### REQUIRED ACTION
Output the lines from the start of the records through the line that contains "The width and" as a numbered list, leaving out any blank lines.

MATERIAL PROVIDED Start Marker

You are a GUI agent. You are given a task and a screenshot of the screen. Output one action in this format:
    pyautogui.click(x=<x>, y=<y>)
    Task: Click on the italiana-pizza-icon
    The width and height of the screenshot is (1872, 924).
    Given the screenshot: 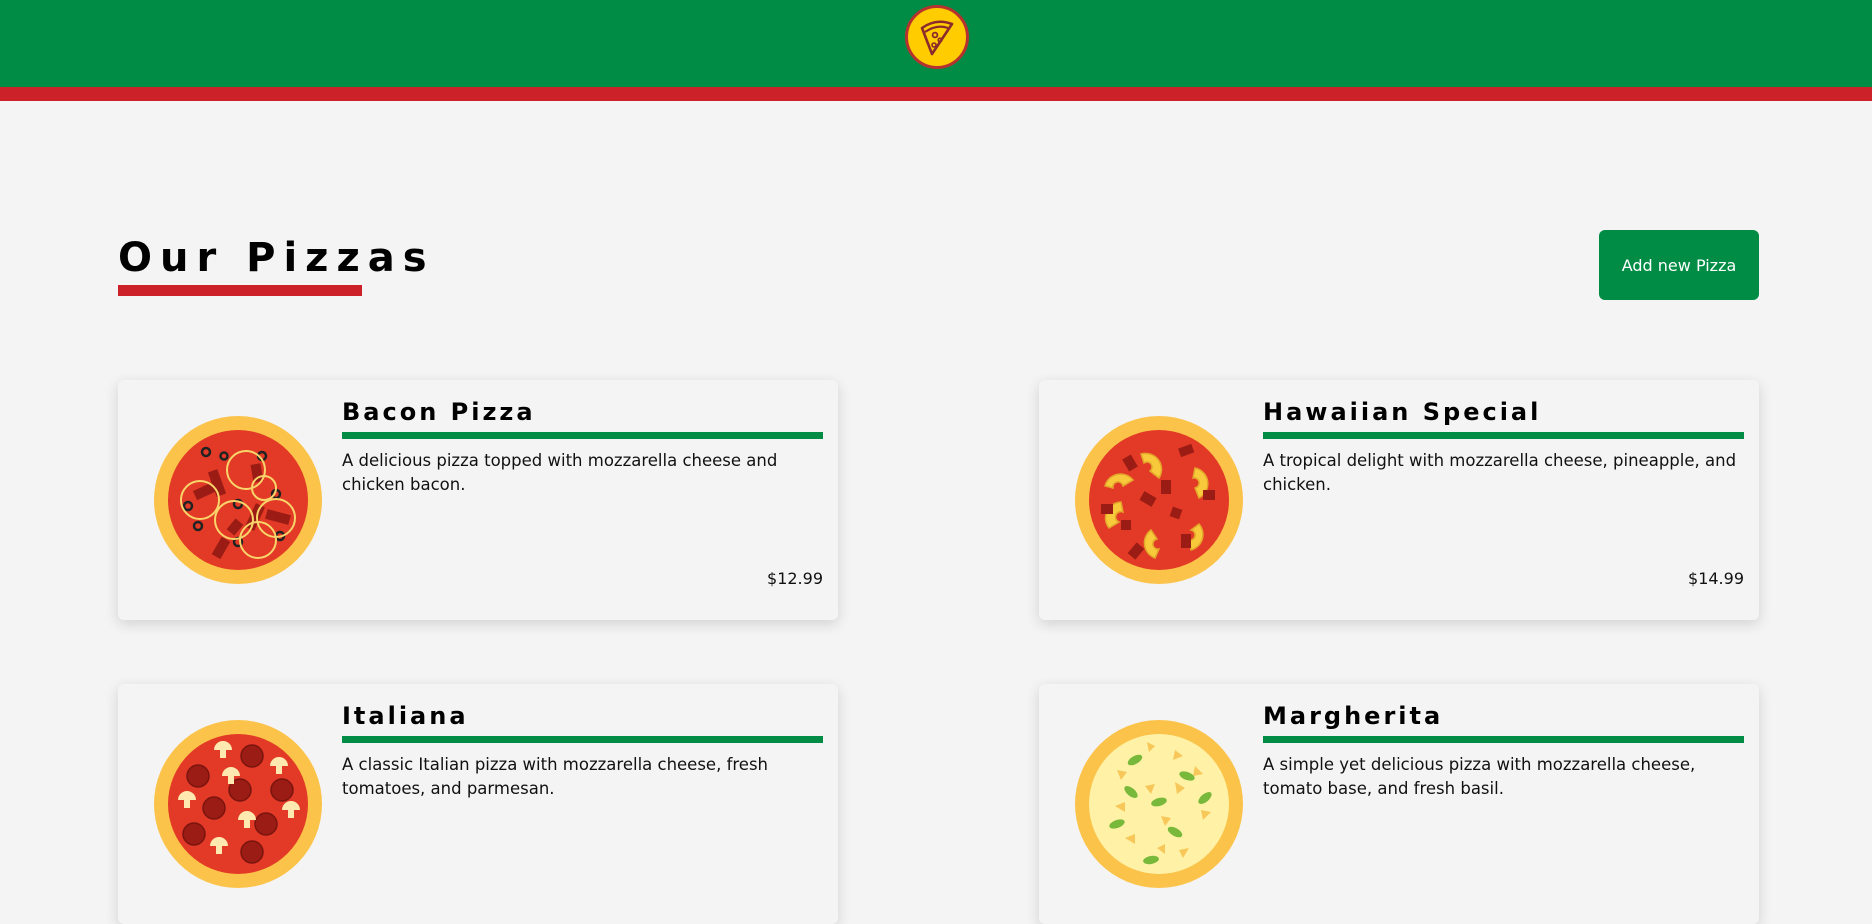 What is the action you would take?
    pyautogui.click(x=238, y=804)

MATERIAL PROVIDED End Marker

### TASK OUTPUT
1. You are a GUI agent. You are given a task and a screenshot of the screen. Output one action in this format:
2.     pyautogui.click(x=<x>, y=<y>)
3.     Task: Click on the italiana-pizza-icon
4.     The width and height of the screenshot is (1872, 924).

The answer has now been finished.